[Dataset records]
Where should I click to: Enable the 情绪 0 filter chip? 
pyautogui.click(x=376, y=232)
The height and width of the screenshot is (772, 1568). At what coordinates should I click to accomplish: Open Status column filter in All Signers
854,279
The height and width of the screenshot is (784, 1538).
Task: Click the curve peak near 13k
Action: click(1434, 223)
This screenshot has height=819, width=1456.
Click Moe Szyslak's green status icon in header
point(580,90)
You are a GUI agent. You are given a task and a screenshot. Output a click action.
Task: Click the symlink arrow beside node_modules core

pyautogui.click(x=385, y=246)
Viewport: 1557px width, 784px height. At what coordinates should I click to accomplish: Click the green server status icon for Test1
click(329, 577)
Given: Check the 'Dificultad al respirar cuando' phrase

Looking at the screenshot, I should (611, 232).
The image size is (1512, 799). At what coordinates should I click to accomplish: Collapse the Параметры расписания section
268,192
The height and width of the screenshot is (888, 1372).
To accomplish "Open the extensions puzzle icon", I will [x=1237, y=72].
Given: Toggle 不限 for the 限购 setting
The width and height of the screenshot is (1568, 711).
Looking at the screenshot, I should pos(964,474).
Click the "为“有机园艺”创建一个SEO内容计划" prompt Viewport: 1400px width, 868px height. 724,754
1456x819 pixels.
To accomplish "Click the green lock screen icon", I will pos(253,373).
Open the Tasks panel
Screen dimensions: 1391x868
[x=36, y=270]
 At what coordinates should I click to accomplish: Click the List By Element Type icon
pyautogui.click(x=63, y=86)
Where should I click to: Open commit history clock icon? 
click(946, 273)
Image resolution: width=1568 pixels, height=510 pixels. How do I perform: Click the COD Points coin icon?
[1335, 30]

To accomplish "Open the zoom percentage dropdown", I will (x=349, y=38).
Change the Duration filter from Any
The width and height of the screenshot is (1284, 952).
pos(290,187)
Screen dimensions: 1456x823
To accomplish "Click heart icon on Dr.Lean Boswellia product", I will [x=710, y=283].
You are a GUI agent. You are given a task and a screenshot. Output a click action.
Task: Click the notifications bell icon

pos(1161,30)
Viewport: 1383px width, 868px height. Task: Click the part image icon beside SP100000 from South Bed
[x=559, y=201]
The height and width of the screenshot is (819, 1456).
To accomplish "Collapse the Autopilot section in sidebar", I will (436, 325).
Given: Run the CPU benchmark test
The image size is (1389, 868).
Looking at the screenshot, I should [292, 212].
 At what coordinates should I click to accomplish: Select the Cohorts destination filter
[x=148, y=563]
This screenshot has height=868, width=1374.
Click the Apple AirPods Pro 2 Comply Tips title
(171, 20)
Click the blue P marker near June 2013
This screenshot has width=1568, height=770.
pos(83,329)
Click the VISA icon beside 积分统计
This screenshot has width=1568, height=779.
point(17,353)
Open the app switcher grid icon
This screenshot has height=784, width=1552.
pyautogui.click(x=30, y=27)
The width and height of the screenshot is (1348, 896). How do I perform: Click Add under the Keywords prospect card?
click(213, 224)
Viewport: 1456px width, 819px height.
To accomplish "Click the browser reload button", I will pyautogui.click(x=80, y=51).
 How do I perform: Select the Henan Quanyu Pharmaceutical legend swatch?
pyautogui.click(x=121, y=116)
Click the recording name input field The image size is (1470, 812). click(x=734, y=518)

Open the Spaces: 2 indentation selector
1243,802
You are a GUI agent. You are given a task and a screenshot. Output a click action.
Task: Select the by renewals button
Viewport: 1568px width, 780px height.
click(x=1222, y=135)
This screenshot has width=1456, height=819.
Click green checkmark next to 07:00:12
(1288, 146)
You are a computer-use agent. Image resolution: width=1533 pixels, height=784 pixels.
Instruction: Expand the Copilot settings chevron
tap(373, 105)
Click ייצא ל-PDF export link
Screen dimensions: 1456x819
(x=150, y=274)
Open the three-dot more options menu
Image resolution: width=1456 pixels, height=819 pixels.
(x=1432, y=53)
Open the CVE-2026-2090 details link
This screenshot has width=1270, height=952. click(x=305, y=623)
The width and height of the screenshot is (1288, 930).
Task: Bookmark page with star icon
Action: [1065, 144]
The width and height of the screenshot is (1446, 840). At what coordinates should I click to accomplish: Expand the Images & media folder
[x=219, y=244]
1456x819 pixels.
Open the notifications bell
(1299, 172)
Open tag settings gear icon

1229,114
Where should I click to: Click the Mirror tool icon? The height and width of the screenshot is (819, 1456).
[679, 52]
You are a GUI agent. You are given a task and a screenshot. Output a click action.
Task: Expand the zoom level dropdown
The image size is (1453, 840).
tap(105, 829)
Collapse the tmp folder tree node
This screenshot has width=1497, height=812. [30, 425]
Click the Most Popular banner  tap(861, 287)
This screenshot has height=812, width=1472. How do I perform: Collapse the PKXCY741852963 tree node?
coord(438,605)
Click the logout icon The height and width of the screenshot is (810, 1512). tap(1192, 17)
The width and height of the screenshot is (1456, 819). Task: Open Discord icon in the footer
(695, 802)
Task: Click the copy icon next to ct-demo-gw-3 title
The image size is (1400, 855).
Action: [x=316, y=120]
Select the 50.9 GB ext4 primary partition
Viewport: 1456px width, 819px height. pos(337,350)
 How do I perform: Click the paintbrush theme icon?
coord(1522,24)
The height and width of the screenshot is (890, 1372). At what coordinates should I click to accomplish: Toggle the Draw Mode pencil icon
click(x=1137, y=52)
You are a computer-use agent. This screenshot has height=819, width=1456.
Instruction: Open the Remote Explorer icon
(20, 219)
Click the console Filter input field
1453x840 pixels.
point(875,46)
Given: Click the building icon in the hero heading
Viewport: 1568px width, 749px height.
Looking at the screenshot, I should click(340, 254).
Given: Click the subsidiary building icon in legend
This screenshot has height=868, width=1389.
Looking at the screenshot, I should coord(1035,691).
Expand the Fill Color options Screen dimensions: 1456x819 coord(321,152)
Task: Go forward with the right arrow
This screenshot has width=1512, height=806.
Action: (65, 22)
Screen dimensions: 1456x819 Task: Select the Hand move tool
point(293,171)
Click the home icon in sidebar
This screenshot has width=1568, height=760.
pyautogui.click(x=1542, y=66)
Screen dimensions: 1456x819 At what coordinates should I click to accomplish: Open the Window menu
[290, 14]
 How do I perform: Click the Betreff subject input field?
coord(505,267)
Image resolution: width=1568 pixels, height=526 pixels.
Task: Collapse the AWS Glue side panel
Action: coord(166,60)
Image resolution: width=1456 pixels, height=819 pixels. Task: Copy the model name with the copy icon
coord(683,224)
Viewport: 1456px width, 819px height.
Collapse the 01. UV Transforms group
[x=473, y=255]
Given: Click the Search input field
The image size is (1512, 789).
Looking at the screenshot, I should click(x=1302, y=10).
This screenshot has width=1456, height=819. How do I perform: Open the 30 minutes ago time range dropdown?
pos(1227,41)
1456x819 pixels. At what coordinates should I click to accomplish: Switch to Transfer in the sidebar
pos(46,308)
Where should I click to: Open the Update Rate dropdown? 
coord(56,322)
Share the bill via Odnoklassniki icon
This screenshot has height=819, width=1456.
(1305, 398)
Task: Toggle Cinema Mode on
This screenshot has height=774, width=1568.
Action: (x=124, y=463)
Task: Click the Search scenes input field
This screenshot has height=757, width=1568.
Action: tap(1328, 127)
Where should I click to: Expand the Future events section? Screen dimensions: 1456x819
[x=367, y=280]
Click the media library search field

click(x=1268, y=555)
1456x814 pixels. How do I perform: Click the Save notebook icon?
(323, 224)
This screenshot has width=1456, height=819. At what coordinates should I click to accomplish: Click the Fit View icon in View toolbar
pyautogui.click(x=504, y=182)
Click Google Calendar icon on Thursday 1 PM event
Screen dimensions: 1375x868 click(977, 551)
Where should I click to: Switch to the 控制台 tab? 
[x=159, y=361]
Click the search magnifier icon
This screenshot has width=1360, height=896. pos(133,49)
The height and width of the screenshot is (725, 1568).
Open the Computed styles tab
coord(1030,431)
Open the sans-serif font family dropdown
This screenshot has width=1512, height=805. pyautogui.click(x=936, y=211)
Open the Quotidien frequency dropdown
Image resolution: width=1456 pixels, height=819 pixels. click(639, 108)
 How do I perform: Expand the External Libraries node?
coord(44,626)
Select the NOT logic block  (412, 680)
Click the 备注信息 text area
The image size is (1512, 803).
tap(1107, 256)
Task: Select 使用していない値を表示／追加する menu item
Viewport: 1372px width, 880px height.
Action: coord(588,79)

*Exercise*
Please copy the lines in the records above between the one holding "Click the Apple" and the one holding "Click the blue P marker near June 2013", inclusive, exactly and with no other line.

*Response to the task*
Click the Apple AirPods Pro 2 Comply Tips title
(171, 20)
Click the blue P marker near June 2013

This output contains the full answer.